The exploration of Osaka continued on this day as we let guests loose to experience more of Osaka’s many attractions before heading to the southernmost tip of the Kyushu island, Kagoshima. Osaka was our oyster with the whole day being allocated for free time. Once we arrived in Kagoshima, we treated ourselves to the unique dishes and flavors of this coastal city.
Our day began with a short ferry ride from Kagoshima port to the shores of Japan’s largest designated UNESCO World Heritage reserve, Yakushima. Our third island destination for this tour, Yakushima has been the inspiration for many stories, anime, and movies including the multi-award winning animated film Princess Mononoke. The dense, and ancient forests of the island are home to a variety of fauna and flora, including many deer, monkeys and even trees that date back 5,000+ years. Our journey started with a tour by a local guide who gave us a brief history of the island, and its unique characteristics. We then headed to a woodworking class where we crafted our own chopsticks out of the yakusugi cedar wood that is indigenous to the island.
We donned our hiking shoes and got ready for a forest adventure unlike any other! An all-day hike had multiple sights to enjoy including the supernatural Jomon Sugi which, at 25.3m tall and with a circumference of 16.4m, is the largest and oldest yakusugi on the island, and the largest conifer in Japan. Our hike also included a stop at the Unsuikyo ravine for a heart-pumping canyoning experience before continuing our trek to Wilson’s stump, which is big enough to not only fit a shrine in it, but can also accommodate a person.
From the ancient magical island of Yakushima to the mythical town of Takachiho, we headed out to the place that is the setting for multiple Shinto legends and holds much spiritual significance in the Shinto belief system. It is home to the spot where the goddess Amaterasu is said to have hid inside a cave, and caused the world to fall into darkness. Takachiho is also said to be the place where Niniginomikoto, grandson of Amaterasu and great-grandfather of Japan’s first emperor, descended to govern the world. There was much to be discovered, learned and experienced at this mystical spot and we started our time here with a show at Takachiho’s Kagura hall, where our performers played the role of the gods themselves to tell us their story.
We finished up the tour with a visit to Hatsushima which boasts pristine views of Mt Fuji. This island was the fourth and last island on our trip back to Tokyo and is seated in the sea outside of Atami. Positioned in the shadow of the iconic Mount Fuji, Hatsushima houses many different activities including a canopy walk and zip line facility. We spent our day here before saying our goodbyes back in Tokyo.

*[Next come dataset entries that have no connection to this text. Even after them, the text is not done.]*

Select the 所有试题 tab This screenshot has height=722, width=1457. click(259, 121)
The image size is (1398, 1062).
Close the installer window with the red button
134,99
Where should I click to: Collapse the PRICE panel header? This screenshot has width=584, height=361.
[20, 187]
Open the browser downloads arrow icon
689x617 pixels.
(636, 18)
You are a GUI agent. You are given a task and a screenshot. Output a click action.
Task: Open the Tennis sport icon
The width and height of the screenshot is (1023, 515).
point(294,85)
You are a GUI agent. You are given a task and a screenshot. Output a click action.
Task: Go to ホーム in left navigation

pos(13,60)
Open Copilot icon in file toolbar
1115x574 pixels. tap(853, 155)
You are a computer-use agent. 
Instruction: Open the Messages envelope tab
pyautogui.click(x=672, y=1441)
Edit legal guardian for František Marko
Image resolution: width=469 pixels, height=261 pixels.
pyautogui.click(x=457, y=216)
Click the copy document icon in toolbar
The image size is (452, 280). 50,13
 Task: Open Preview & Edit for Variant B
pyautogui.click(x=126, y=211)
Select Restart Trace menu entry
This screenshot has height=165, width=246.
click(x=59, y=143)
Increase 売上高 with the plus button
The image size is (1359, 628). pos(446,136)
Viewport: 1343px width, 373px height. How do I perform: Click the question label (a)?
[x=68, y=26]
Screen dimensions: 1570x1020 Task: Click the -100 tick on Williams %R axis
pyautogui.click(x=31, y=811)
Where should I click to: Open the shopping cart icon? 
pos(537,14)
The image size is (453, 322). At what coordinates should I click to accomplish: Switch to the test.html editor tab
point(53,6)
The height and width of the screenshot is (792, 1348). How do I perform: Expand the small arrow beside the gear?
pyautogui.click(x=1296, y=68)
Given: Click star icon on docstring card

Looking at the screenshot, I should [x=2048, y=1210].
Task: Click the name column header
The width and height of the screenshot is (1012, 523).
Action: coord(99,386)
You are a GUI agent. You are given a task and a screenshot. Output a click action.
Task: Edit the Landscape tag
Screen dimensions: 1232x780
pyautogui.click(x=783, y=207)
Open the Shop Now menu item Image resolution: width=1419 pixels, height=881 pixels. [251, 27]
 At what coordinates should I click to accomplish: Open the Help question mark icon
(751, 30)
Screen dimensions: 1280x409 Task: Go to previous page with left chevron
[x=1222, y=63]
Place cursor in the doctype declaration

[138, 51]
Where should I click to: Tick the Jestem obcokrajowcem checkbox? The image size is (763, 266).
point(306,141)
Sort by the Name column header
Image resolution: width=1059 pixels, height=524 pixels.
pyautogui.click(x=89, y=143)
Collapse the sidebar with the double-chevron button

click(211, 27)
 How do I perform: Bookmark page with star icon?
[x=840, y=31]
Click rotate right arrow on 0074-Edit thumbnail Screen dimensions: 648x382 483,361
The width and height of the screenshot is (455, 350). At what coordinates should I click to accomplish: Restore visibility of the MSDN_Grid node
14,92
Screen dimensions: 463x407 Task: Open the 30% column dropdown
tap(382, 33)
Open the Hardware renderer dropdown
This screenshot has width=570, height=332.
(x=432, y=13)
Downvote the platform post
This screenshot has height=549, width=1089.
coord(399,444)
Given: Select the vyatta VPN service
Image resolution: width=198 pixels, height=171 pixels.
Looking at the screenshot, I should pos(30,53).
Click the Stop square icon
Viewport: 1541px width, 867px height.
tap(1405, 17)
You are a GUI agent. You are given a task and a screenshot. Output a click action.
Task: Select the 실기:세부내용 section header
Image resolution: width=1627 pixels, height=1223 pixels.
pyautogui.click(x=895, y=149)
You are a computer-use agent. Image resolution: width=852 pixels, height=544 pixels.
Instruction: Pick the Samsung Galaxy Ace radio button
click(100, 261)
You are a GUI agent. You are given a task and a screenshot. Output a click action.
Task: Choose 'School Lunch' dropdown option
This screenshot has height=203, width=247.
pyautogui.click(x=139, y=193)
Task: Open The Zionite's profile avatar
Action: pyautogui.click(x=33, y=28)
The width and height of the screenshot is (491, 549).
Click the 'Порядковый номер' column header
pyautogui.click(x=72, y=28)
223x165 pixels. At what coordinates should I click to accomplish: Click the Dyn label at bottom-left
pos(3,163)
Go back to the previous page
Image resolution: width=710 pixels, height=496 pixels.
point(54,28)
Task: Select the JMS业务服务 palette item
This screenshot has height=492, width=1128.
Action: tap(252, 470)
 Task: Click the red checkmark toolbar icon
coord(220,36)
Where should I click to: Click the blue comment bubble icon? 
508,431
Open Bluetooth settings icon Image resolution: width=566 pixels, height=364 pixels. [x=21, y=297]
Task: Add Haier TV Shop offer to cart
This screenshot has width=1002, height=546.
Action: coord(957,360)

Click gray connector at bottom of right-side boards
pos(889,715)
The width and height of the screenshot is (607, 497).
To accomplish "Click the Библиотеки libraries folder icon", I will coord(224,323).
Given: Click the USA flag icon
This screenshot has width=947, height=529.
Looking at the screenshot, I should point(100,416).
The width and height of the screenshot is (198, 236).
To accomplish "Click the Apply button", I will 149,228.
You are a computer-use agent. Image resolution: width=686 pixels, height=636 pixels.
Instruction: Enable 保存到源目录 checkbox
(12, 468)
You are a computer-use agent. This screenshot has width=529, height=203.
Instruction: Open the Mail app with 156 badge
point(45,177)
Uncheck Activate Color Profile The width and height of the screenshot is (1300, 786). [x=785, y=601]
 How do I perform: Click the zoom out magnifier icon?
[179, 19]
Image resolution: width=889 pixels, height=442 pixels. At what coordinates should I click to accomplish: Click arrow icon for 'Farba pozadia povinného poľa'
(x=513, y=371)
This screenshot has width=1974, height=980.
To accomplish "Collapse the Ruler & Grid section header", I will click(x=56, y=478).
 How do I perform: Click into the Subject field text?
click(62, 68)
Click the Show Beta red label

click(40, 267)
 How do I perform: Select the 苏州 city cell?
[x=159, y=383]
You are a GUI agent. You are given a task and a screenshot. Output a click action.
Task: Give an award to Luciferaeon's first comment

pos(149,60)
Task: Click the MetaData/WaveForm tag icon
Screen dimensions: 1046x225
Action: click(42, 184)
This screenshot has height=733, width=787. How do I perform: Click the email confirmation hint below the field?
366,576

A nature-lovers delight – 16 days of mountains, islands, fresh air and the stunning Japanese countryside!
Not your average tourist experience, this tour was specifically designed for the nature lovers out there. We left the hustle and bustle of the city behind as we traversed the well-worn paths of the mountain mystics and breathed in the history of forests which have endured for centuries. We drank in the afternoon sun with a boat ride down Takachiho Gorge and tested our endurance with a hike through the three sacred mountains of Dewa Sanzan. We enjoyed remote destinations rarely seen by tourists, beautiful hikes with stunning scenery, and islands brimming with life. Not for the faint-hearted, this tour was for adventurers who enjoyed the outdoors and didn’t mind a bit of physical activity to get there, but the rewards that the tour offered were well worth the effort.